(TEXT PROVIDED Opens)

Friday, August 8, 2025

The Democratic Delusion

By Noah Rothman

Thursday, August 07 2025

 

Say what you will about Texas’s attempt at reapportioning its congressional districts in the middle of the decade, but it seems to have had a profound psychological effect on Democratic partisans.

 

Sure, Texas’s move is muscular politics. One might even call it an expansion to the rules of political engagement, though the maneuver is hardly unprecedented. Indeed, mid-decade redistricting was said to have “saved the Democratic House majority” for the first half of Joe Biden’s term in office.

 

Beginning in 2016, “North Carolina, Florida, Virginia, and Pennsylvania discarded maps that were favorable to Republicans and replaced them with plans that were more generous to Democrats,” the Center for Politics analyst J. Miles Coleman observed in 2021. “If no maps changed throughout the decade, Republicans would likely now hold a narrow majority.”

 

Some of those GOP-favoring maps were the result of Republican overreach, and they were thrown out not by Democrats but the courts. Still, if the old maps had prevailed, there would have been no “American Rescue Plan,” no “Infrastructure Investment and Jobs Act,” no “Inflation Reduction Act,” and, probably, a lot less inflationary pressure to which all these big-spending bills contributed. History hinges on those maps.

(TEXT PROVIDED Closes)
(EXERCISE DATA Opens)

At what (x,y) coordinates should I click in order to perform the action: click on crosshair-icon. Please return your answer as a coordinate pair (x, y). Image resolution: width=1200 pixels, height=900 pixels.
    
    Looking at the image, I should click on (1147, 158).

(EXERCISE DATA Closes)

## REQUIREMENT
In the Texas redistricting column, from "Thursday, August 07" to "on Democratic partisans.", replace "partisans" with "supporters" and write out that stretch. Rely only on the column about Texas redistricting and ignore the data.

## EXERCISE OUTPUT
Thursday, August 07 2025

 

Say what you will about Texas’s attempt at reapportioning its congressional districts in the middle of the decade, but it seems to have had a profound psychological effect on Democratic supporters.